Problemas del primer mundo

sintomas-de-estres-laboralHablando con una amiga, rememoraba la vieja frase que dice que “existen tantas realidades, como puntos de vista”, y de eso se trataba el diálogo enmarcado en una jerga laboral haciendo alusión a los problemas devenidos de la falta de tiempo, horarios, cargas de trabajo y estrés.

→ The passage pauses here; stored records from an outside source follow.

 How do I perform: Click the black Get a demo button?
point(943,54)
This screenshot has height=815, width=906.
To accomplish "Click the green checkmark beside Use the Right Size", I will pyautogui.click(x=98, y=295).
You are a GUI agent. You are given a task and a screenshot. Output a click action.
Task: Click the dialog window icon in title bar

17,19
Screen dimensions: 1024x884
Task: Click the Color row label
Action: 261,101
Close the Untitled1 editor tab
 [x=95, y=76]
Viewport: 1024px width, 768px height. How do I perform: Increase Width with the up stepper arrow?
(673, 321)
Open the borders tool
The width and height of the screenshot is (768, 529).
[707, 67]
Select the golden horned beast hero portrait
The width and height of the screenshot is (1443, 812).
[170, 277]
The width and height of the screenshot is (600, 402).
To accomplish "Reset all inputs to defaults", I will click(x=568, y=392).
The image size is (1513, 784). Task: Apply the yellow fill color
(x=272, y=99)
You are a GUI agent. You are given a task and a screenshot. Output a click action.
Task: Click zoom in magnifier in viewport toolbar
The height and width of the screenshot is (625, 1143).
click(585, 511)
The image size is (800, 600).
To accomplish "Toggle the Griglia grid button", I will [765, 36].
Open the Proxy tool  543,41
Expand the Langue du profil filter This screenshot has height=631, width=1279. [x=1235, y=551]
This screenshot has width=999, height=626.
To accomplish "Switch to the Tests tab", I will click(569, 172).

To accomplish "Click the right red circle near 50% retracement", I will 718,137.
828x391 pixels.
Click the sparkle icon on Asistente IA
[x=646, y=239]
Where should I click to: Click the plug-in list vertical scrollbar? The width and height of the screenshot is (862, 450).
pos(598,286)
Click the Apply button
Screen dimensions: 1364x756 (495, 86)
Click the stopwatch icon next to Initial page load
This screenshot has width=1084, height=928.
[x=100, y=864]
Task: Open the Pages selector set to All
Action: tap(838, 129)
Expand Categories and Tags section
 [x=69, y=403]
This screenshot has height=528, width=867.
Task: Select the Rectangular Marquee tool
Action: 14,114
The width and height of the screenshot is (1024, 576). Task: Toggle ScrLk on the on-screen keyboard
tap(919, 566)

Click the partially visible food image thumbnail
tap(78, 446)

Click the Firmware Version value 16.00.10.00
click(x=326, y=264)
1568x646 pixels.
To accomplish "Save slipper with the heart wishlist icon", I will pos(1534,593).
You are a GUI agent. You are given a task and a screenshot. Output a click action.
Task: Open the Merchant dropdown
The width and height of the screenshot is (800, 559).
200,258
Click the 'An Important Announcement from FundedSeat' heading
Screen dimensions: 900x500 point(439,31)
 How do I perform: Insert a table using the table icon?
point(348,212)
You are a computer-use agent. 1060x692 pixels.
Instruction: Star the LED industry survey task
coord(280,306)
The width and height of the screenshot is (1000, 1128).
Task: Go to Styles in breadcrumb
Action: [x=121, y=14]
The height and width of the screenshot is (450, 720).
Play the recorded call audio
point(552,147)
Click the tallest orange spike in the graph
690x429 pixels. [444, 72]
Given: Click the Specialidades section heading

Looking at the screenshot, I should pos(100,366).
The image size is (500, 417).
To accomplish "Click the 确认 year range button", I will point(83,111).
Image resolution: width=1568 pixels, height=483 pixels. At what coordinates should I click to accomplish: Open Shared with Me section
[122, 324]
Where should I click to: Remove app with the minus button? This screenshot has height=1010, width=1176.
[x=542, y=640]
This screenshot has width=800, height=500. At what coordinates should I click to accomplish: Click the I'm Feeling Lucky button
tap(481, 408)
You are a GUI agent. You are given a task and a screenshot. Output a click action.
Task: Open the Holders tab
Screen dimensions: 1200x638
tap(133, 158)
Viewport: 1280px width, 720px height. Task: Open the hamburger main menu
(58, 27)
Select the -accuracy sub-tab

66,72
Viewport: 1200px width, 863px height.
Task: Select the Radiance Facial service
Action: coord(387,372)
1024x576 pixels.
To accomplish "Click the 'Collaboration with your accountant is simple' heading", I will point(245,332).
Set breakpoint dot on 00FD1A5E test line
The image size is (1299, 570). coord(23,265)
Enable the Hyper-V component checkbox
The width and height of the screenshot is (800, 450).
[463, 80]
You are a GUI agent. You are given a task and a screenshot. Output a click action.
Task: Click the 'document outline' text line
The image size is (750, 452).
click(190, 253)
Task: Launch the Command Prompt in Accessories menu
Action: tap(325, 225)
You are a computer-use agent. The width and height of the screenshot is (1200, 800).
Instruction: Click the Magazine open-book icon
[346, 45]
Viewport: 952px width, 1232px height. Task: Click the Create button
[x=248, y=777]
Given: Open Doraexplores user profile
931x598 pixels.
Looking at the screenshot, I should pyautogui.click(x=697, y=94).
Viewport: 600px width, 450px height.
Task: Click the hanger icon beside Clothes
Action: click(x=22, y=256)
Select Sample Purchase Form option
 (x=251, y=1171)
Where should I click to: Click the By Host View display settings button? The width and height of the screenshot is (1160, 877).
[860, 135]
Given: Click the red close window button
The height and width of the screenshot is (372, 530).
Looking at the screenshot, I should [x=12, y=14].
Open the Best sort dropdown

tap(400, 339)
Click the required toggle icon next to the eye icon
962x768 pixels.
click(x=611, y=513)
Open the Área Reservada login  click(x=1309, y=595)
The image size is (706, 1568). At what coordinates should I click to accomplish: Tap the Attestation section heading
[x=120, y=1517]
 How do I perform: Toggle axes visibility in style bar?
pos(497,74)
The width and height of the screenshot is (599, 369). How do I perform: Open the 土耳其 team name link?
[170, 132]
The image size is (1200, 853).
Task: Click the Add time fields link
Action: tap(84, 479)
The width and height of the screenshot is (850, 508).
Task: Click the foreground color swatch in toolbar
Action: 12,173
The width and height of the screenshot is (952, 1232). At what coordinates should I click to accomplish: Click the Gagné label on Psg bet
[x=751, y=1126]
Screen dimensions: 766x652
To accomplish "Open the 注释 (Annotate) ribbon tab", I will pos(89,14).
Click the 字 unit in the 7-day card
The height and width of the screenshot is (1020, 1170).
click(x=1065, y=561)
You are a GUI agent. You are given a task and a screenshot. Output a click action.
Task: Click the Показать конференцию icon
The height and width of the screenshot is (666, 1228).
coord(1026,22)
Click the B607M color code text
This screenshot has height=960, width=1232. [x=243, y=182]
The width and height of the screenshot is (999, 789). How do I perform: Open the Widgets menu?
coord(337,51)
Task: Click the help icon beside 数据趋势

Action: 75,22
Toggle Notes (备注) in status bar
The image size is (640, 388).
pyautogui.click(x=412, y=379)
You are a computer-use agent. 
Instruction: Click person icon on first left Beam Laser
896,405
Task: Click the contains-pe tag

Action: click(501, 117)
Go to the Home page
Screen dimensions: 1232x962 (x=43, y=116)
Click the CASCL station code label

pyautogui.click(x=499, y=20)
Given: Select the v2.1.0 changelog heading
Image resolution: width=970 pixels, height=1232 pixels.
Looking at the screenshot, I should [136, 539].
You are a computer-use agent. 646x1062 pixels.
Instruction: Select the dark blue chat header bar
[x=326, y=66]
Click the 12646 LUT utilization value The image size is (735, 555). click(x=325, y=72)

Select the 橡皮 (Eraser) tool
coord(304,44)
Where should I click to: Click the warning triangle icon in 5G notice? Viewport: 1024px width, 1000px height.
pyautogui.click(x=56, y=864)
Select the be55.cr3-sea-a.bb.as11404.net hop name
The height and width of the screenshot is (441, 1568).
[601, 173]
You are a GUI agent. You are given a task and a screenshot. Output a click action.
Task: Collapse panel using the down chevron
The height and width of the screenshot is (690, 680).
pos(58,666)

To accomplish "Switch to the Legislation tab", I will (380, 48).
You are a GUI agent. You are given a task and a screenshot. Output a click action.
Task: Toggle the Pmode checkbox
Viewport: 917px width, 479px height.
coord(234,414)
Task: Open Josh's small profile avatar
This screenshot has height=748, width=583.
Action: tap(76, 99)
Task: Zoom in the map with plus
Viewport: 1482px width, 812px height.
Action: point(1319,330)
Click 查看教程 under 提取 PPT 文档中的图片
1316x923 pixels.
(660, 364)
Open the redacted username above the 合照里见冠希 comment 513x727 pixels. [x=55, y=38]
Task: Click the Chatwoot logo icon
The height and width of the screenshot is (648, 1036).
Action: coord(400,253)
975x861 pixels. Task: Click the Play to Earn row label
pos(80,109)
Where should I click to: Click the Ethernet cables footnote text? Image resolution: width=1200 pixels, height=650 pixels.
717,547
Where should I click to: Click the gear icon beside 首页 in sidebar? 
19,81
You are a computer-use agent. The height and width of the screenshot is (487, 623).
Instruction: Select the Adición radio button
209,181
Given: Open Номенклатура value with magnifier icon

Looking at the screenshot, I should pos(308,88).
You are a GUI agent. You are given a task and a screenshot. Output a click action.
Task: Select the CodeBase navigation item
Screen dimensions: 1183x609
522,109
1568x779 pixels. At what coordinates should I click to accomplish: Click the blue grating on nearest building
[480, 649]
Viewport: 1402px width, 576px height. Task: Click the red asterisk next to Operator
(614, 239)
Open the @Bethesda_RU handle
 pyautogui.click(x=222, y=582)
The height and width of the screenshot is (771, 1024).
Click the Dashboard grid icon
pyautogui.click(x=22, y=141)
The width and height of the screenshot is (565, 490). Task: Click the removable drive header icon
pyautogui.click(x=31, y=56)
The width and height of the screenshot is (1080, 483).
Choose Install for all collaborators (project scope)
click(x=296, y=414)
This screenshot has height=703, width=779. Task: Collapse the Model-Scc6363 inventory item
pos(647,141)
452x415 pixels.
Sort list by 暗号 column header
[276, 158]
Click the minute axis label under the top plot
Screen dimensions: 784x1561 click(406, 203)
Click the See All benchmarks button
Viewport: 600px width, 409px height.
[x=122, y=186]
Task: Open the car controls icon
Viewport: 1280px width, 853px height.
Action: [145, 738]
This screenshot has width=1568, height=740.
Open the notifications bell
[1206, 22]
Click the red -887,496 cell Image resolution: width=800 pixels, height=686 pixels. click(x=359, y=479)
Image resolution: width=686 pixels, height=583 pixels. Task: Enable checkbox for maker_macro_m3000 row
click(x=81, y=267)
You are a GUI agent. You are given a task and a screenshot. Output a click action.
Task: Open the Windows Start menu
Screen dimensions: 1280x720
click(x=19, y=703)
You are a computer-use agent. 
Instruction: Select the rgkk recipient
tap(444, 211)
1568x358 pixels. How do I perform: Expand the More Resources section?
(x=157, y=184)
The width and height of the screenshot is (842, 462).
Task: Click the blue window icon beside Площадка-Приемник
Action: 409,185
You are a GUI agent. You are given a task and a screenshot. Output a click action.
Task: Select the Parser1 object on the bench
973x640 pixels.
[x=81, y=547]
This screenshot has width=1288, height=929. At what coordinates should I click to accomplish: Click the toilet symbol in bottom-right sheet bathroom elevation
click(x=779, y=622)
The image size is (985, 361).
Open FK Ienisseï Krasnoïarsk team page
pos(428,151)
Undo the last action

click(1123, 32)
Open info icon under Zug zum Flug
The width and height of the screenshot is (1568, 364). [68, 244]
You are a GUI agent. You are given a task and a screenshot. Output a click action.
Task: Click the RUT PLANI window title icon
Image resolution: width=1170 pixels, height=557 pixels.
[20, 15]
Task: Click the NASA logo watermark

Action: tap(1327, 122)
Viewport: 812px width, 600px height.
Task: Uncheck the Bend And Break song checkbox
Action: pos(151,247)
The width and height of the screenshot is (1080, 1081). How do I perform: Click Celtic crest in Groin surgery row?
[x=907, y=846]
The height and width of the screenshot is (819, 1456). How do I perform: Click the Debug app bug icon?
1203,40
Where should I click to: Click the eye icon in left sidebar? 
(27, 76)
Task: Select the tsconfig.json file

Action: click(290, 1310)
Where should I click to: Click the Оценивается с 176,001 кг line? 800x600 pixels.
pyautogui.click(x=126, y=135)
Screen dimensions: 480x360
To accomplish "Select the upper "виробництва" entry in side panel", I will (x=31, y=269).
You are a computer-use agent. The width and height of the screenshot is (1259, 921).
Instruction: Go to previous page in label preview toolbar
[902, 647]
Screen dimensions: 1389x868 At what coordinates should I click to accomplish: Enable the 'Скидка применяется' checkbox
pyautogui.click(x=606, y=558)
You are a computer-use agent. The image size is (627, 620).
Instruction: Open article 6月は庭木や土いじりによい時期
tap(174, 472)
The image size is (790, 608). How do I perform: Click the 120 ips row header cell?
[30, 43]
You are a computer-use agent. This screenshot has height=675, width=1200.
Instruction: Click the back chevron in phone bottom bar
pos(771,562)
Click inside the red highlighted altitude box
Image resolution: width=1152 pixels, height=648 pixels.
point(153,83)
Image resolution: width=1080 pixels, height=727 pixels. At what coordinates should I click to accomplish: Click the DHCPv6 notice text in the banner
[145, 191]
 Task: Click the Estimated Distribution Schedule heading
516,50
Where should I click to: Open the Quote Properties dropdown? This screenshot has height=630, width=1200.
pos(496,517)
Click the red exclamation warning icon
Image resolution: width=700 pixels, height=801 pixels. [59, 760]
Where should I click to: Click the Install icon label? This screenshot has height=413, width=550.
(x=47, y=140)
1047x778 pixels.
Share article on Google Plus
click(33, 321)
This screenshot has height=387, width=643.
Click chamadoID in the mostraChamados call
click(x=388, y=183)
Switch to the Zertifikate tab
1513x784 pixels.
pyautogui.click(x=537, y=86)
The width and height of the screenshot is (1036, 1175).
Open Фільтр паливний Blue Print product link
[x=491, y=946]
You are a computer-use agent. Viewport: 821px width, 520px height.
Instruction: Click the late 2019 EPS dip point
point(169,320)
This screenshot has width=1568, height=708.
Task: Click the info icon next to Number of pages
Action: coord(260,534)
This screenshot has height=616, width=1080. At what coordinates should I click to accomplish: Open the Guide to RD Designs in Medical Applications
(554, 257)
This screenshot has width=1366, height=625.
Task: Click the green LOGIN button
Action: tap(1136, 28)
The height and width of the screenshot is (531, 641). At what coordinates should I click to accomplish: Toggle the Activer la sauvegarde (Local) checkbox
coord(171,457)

La charla toma un giro sociológico, de que la vida moderna de momentos parece que tuviera un ritmo imparable y en muchas situaciones nos supera, pero haciendo un paréntesis, ¿es la vida la que nos supera? ¿Es el mundo el que muchas veces se vuelve en nuestra contra para que no podamos avanzar? En realidad no, somos nosotros los que ante determinados aspectos, creamos una realidad a nuestro “gusto y piacere”, que posteriormente dispara una emoción y termina viciando cada uno de nuestros actos.

Continuando la plática, el hecho de sentirte escuchado cumple la misión del desahogo, y también darnos cuenta que nos podemos permitir estar tristes, enojados o tener miedo, ya que evolutivamente heredamos esas emociones para mantenernos alertas de nuestro entorno, pero también es importante una vez que identificamos ese sentimiento que nos nace, decidir qué hacer de ahí en adelante, cosa que ya sabemos pero nos cuesta plasmarla en una intención, y mucho más si se convierte en objetivo, debido al estado en el que nos encontramos.

Una vez sacados y “desdramatizados” todos los trapitos del presente, sin caer en ponderadas comparaciones con regiones donde la vida perdura en el hambre, la pobreza, la enfermedades y guerras, terminamos con mejor humor exponiendo en voz alta la solución (que ya conocíamos de ante mano) a cada problema que teníamos, ya sea organizando la agenda, clasificando lo importante de lo urgente y sobre cualquier cosa, poniendo fecha y horario para todo.

En fin, “problemas del primer mundo”, nos dijimos despidiéndonos entre risas.